Listening to Andrew Rear talk about insurers, you wouldn’t think he works for one that’s been around for 136 years.
The 46-year-old head of Munich Re’s Digital Partners unit has said the industry is “one of the last bastions of the 19th century,” a “disaster” with products that are almost “impossible to understand.” Rear’s job is to change that.
Last month he struck the first InsurTech deal for Munich Re’s Digital Partners, taking a stake in Slice Labs, a one-year-old startup that offers insurance. Cross-town rival Allianz SE four months earlier invested in Simplesurance, a new firm that’s offering product protection for online purchases. The deals highlight the rush by Europe’s time-honored insurers to get in on the technology that’s changing financial services on Wall Street.
“InsurTech is here to stay, and it will bring fundamental change to the insurance industry,” Rear, who headed Munich Re’s life reinsurance operations in Africa, Asia Pacific, the U.K. and Ireland before taking the new position in May, said in an interview.
Fintech has attracted investors for some time, but much of the funding was focused on technologies that could change banking and investing, such as blockchain—the software that underpins bitcoin—big data analysis or robo advisers. With InsurTech startups increasingly delivering products that work, and the big insurers getting in, that’s changing.

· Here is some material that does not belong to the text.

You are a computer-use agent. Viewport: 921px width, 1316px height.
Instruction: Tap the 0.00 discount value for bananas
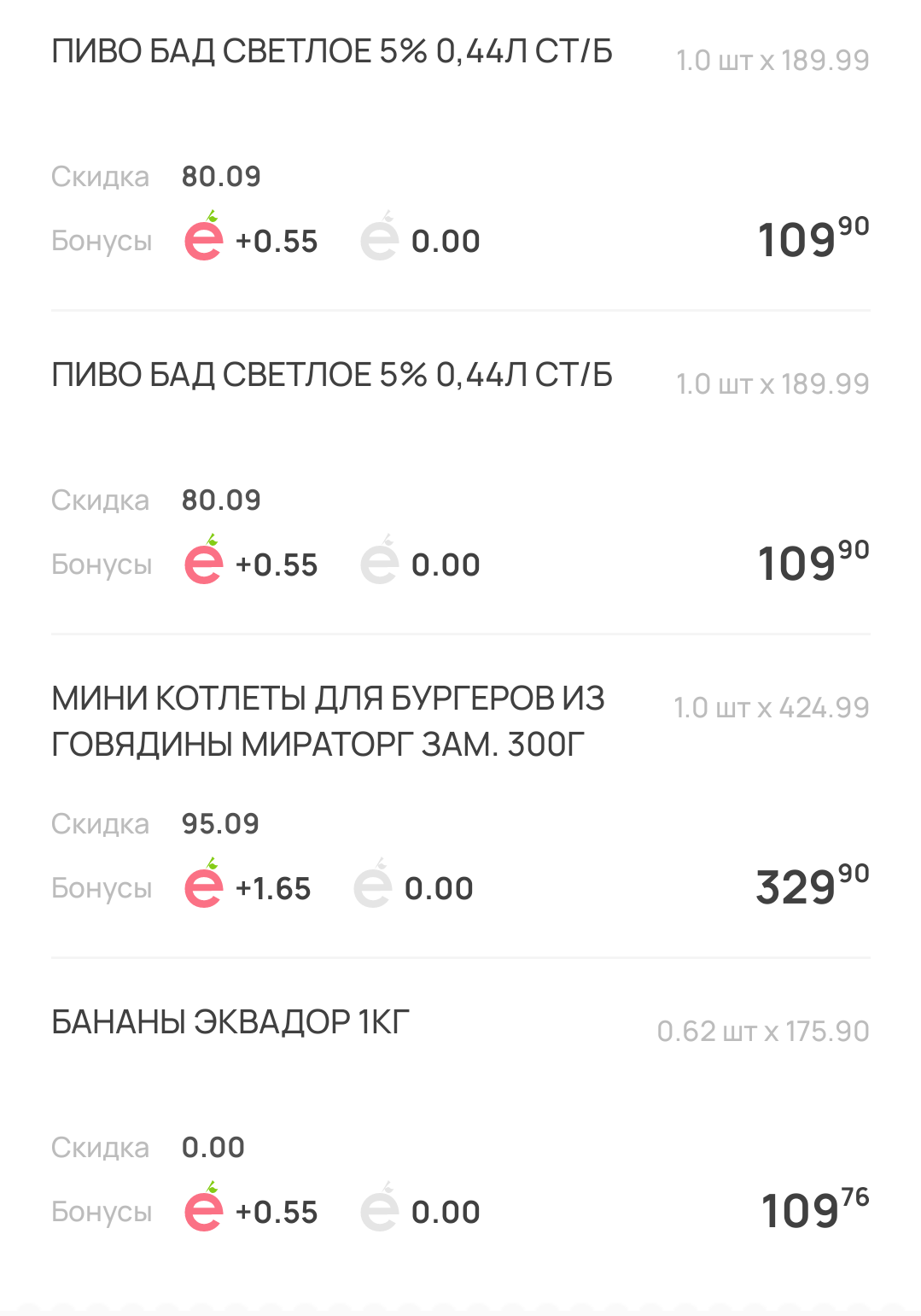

“Insurance hasn’t really been on the radar of entrepreneurs in the past because it’s so complex and opaque,” said Francois Robinet, managing partner of AXA Strategic Ventures, the venture capital unit of AXA SA, the French insurer that traces its origins back to 1817. “Now they discovered that there are a lot of inefficiencies and problems that they can solve, meaning a lot of opportunities for innovation.”
Record Funding
Funding for insurance-focused startups hit a record $2.7 billion last year. The number of investments involving such companies is expected to exceed 75 this year, up from 61 in 2015 and just one in 2012, according to venture capital researcher CB Insights.
Both Munich Re and Allianz have set up units in recent years for venture deals and partnerships as they seek new clients and ways to distribute their services. AXA started its venture capital unit last year, with 230 million euros in commitments.

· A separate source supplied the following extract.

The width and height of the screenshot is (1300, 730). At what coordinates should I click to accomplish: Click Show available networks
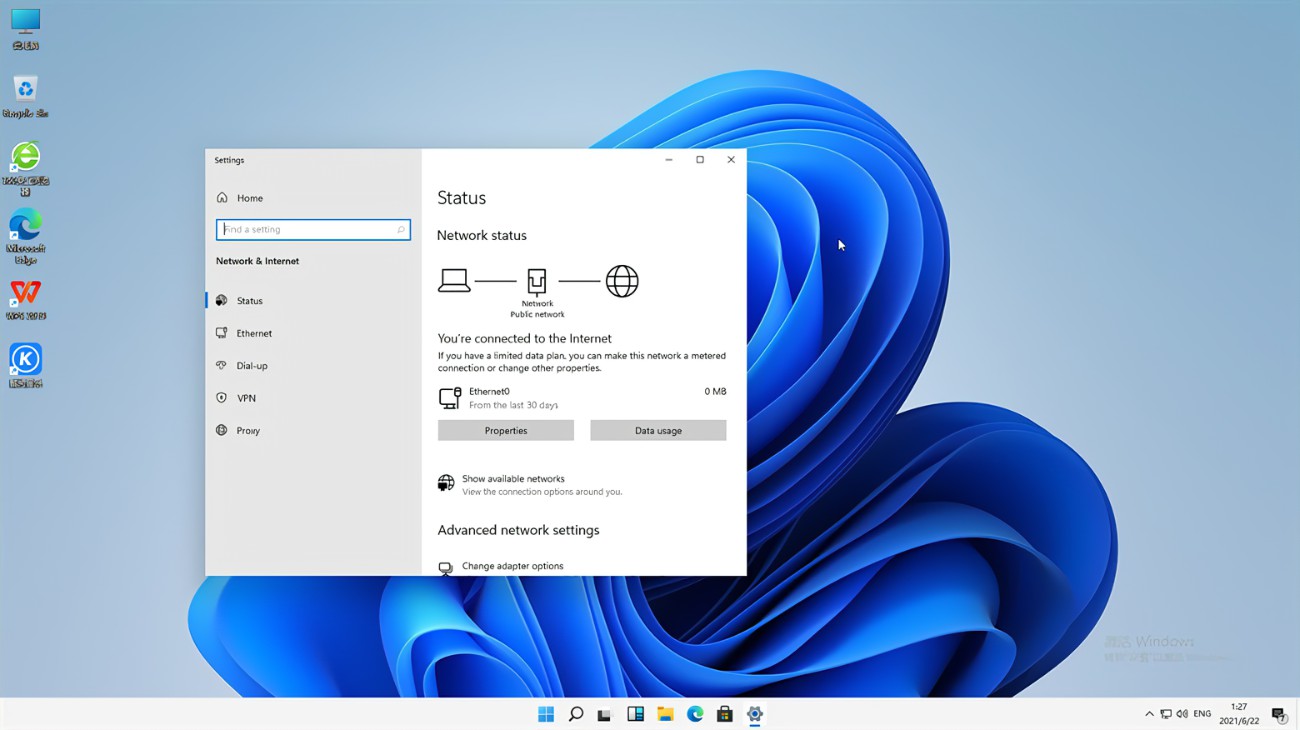point(512,479)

Allianz and Munich Re didn’t say how much they invested in each deal, but amounts are usually small. AXA’s venture capital portfolio counts 22 companies, on which the firm spent about 25 million euros, according to Robinet. Investments include stakes in online insurance broker Policygenius as well as blockchain, banking and crowdfunding startups. All of them are in an early stage, where investments typically don’t exceed 2 million euros, he said.
If the experience of banks is any guidance, it could be some time before any investments pay off. Lenders have made largely incremental steps to overhaul longstanding practices, such as using digital signature applications to reduce paperwork. It’s only recently that banks have started experimenting with potential breakthroughs such as using blockchain to cut costs and fundamentally change the way their customers do business.
Distribution Costs
InsurTech is “both a long-term challenge and an opportunity, with material effects that may only start to emerge in 10 years’ time,” S&P Global Ratings wrote in a report last week.
For insurers, some of the technology’s appeal is that it can help reduce the cost of distribution. The companies have used direct sales through online platforms for years, yet they still spent most of their non-claims costs on distribution.
“We see a huge amount of potential change,” said Jason Richards, the head of property and casualty business management at Swiss Re AG, the world’s second-biggest reinsurer. “With reducing cost of distribution being one of the focus areas of InsurTechs, there will be increasing challenges for the agents who will all need to reinvent themselves.”
Trōv, So-Sure
But the startups can also open up new groups of potential clients. Allianz made its first investment in one of these new ventures in June, when it acquired a minority stake in Berlin-based Simplesurance. The company, founded in 2012, sells point-of-sale protection for products like phones, bikes and laptops. Allianz sells insurance through the company.
Munich Re followed suit and announced it would partner with Simplesurance and help it develop new products and markets. Munich Re’s Digital Partners has also announced partnerships with U.S.-based InsurTech startups Trōv and London-based So-Sure, which insures mobile phones. The reinsurer helps some of the new companies cover claims, allowing them to grow faster than if they relied just on their own capital.
Munich Re’s U.S. subsidiary belongs to a group of carriers backing startup Lemonade, which has eliminated brokers and sells renters and homeowners insurance in direct competition with primary insurers. The company, which began to sell homeowner insurance in September, promises clients low-cost services and the ability to submit claims in minutes through their mobile devices. Backers, which include Berkshire Hathaway Inc.’s National Indemnity and XL Group Plc, will backstop contracts arranged through the startup.
Bermuda-based XL, like AXA, has set up a venture capital fund to invest in InsurTech startups. The unit, XL Innovate, was among a group of investors backing a $3.9 million funding for Slice Labs in March and invested in business insurance startup Embroker in May.
“We are still early in the game,” said Tom Hutton, who heads XL Innovate. “Insurance is a business where there is a reason for scale and carriers that are truly open for change will probably absorb the leading new ventures.”